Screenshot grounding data
"""
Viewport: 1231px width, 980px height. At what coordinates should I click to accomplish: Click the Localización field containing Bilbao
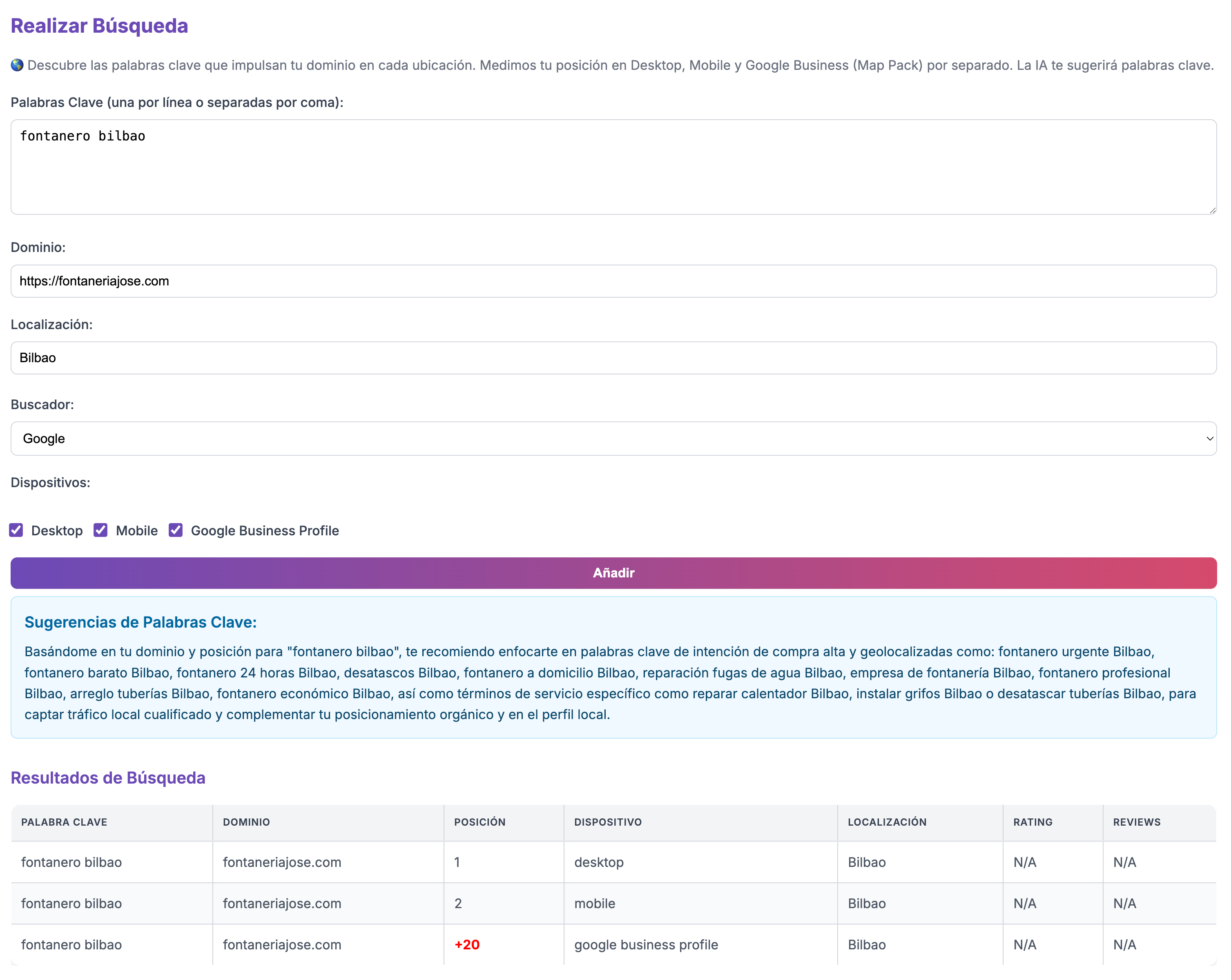[x=613, y=358]
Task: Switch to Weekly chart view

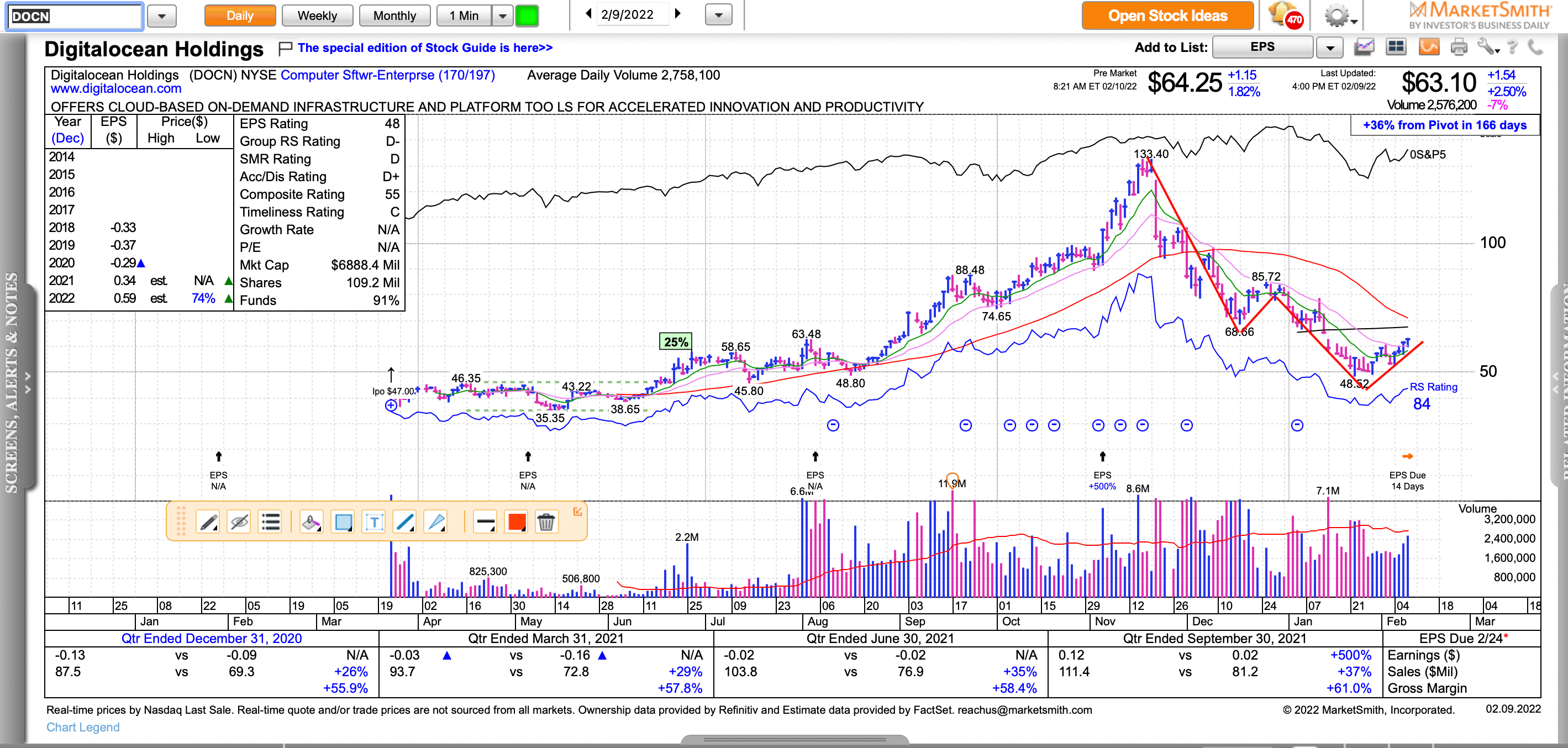Action: (x=317, y=16)
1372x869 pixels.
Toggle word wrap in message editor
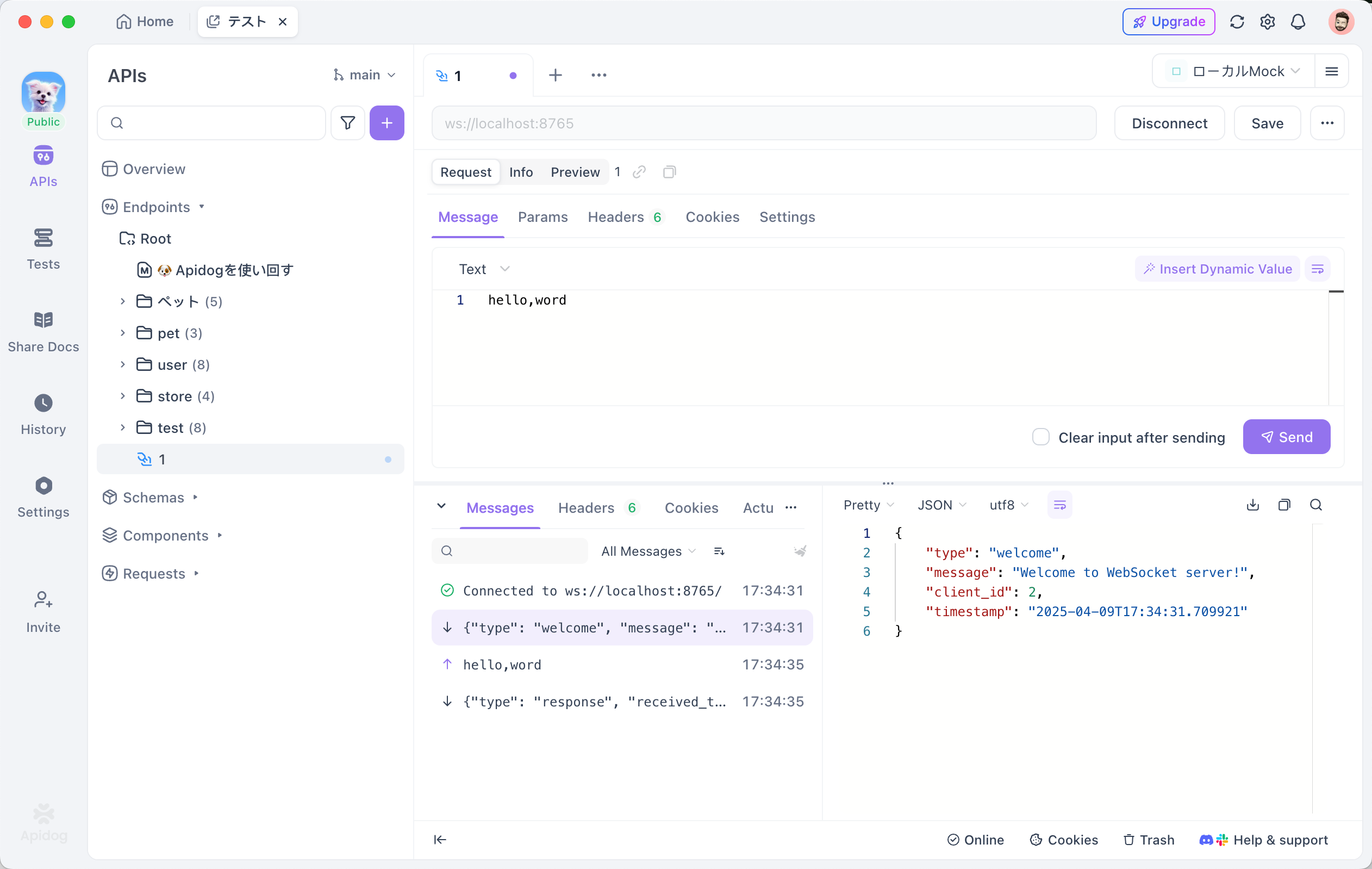tap(1317, 269)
"""
* [REQUIREMENT] Retype all of the entries exactly as written, leaving out any images.

* [OUTPUT FOR THIS EXERCISE]
Viewport: 1231px width, 980px height. At what coordinates should I click to accomplish: Click the Localización field containing Bilbao
[x=613, y=358]
Task: Switch to Weekly chart view

Action: (x=317, y=16)
1372x869 pixels.
Toggle word wrap in message editor
tap(1317, 269)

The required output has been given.